Mechanics: the package is due by the 1120 deadline, generally 15 April for a calendar-year filer (extendable to 15 October with Form 7004). It cannot be e-filed by most non-residents; it is mailed or faxed to the IRS service center in the Form 5472 instructions. You need an EIN for the LLC to file. This obligation exists for every Vietnamese-owned Wyoming LLC, treaty or not. (Source: IRS, Instructions for Form 5472, irs.gov.)
Common mistakes
These are the errors I see Vietnamese founders make most often:
- Believing the 2015 treaty gives you reduced rates. It does not. It is signed but not in force, and Vietnam is not on the IRS A-Z treaty list. Quoting "5%/15% dividends" or "10% interest" from the draft text is wrong.
- Claiming treaty benefits in Part III of W-8BEN-E. This is a false certification on a US tax form. Leave Part III blank. There is no article to cite.
- Filing Form 8833. No treaty position exists, so there is nothing to disclose. Filing it implies a treaty claim you cannot make.
- Skipping Form 5472 + pro forma 1120. The single most expensive mistake. The $25,000 penalty under IRC 6038A applies regardless of treaty status, profit, or US tax owed.
- Assuming the missing treaty means you owe US tax on everything. The opposite is usually true: most operating revenue is foreign-source and not US-taxed at all, so the 30% rarely applies to anything you earn.
- Triggering ECI by accident. Hiring US-based staff, opening a US office, or storing inventory in the US (some Amazon FBA setups) can create a US trade or business and pull your operating profit into US tax. The treaty would not have protected you from this anyway.
- Confusing US 1099-K thresholds with a tax obligation. A US payment platform issues a Form 1099-K only when payments exceed more than $20,000 AND more than 200 transactions (the One Big Beautiful Bill Act repealed the planned $600 rule). Receiving or not receiving a 1099-K does not change whether your income is US-taxable.
- Forgetting the Vietnamese side. Vietnam's General Department of Taxation taxes your worldwide income as a resident, and a single-member US LLC is generally looked through. Report the LLC's profit on your Vietnamese return and apply a foreign tax credit only for US tax you actually paid (usually little to none). Confirm specifics with a Vietnamese tax advisor.
A clean setup for a Vietnamese founder looks like this: a Wyoming LLC (formation is $397 all-inclusive at wyomingllc.xyz, with the Wyoming state fee included; an ITIN, if you need one, is a separate $297 add-on), an EIN, a correctly completed W-8BEN-E with Part III blank on file with each payer, and the annual Form 5472 + pro forma 1120 filed on time. No treaty, no problem, because the income that matters was never US-taxable to begin with.

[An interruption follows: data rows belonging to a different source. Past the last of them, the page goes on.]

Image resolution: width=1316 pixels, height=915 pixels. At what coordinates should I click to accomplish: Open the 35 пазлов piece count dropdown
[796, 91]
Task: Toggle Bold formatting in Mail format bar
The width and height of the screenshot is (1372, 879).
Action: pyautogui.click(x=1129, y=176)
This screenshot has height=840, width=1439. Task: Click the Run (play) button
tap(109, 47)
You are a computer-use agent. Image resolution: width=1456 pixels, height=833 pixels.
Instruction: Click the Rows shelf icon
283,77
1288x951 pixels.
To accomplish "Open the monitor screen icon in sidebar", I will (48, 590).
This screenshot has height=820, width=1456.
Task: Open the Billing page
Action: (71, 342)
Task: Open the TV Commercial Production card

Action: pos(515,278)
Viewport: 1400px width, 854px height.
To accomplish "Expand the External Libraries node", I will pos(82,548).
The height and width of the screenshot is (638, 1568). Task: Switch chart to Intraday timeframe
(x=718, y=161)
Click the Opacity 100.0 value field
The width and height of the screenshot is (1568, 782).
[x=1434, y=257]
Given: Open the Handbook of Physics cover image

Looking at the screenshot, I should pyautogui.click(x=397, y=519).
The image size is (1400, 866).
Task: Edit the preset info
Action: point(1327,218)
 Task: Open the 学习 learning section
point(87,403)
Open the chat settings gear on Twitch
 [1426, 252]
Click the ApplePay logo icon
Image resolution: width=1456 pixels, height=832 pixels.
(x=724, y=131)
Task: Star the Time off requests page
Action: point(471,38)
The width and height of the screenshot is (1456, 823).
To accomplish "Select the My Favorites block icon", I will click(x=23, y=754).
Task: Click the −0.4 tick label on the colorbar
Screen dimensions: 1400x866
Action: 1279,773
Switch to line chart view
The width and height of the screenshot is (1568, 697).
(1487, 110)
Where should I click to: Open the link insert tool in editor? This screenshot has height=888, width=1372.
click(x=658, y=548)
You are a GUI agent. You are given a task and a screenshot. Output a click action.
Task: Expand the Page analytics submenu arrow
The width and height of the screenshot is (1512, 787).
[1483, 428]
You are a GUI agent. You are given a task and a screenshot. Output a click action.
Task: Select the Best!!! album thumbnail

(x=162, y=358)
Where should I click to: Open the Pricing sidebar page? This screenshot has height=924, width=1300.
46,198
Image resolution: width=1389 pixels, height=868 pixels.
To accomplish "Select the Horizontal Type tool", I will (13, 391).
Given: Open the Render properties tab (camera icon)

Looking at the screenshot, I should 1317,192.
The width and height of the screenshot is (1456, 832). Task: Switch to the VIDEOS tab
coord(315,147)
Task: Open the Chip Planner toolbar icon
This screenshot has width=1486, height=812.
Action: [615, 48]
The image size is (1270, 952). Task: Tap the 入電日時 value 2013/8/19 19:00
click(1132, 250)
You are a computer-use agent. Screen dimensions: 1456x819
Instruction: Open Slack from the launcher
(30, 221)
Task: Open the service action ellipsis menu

Sources: IRS, "United States income tax treaties - A to Z" (irs.gov); IRS, "Taxation of nonresident aliens" and "FDAP income" (irs.gov); IRS, Instructions for Form 5472 and Form W-8BEN-E (irs.gov); US Department of the Treasury, signed US-Vietnam tax convention text dated 7 July 2015 (home.treasury.gov); Wyoming Secretary of State, business filing requirements (sos.wyo.gov).